L'épidémie d'Ebola en République démocratique du Congo (RDC) a franchi le cap des 2 000 morts, a annoncé le ministère de la Santé lundi 11 août. Ce bilan, qui fait de cette flambée la deuxième plus meurtrière de l'histoire après celle de l'Afrique de l'Ouest (2013-2016), illustre l'ampleur de la crise sanitaire qui frappe les provinces du Nord-Kivu et de l'Ituri depuis août 2018.
Un bilan en constante augmentation
Selon les chiffres officiels, 2 006 personnes sont décédées des suites de la maladie, sur un total de 2 992 cas confirmés ou probables. Le taux de létalité atteint ainsi environ 67 %. Les autorités sanitaires soulignent que la progression de l'épidémie, bien que ralentie ces dernières semaines, reste préoccupante, avec des foyers actifs dans des zones difficiles d'accès.
Le ministère de la Santé a également précisé que 1 885 patients avaient été guéris, tandis que 101 autres étaient encore hospitalisés dans des centres de traitement. Ces derniers jours, de nouveaux cas ont été détectés dans la région de Beni, où les équipes médicales font face à des attaques répétées de groupes armés.
Une réponse entravée par l'insécurité
La lutte contre l'épidémie est entravée par l'insécurité chronique qui règne dans l'est de la RDC. Les professionnels de santé, souvent accompagnés de militaires, ne peuvent accéder à certaines zones que sous escorte. En outre, la défiance d'une partie de la population envers les soignants et les vaccins complique la tâche des équipes déployées sur le terrain.
Le docteur Oly Ilunga Kalenga, ancien ministre de la Santé, a déclaré : « Tant que la sécurité ne sera pas assurée, il sera difficile de contrôler l'épidémie. » Ces propos reflètent le sentiment d'un personnel médical épuisé, qui doit à la fois soigner les malades et se protéger des violences.
Des efforts internationaux insuffisants
Malgré l'arrivée d'un vaccin expérimental et la mobilisation de l'Organisation mondiale de la santé (OMS), la riposte reste sous-financée. Les besoins estimés à 430 millions de dollars ne sont couverts qu'à 60 %, selon l'ONU. Cette situation limite les opérations de surveillance, de traçage des contacts et de sensibilisation des communautés.
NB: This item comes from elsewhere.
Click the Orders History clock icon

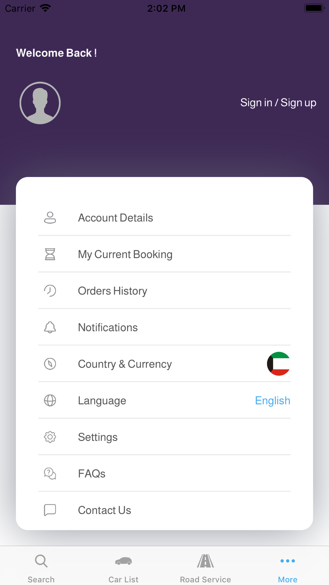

Le gouvernement congolais et ses partenaires tentent d'intensifier la vaccination, notamment dans les zones frontalières avec l'Ouganda et le Rwanda, où le risque de propagation est élevé. Cependant, la méfiance et les rumeurs persistent, alimentées par des années de conflit et de mauvaise gouvernance.
Alors que l'épidémie s'étend, la coordination internationale apparaît cruciale. Les autorités sanitaires appellent à une solidarité accrue pour éviter que la crise ne devienne incontrôlable. Le prochain défi sera de maintenir la vigilance alors que la saison des pluies approche, rendant les déplacements encore plus difficiles dans les zones rurales.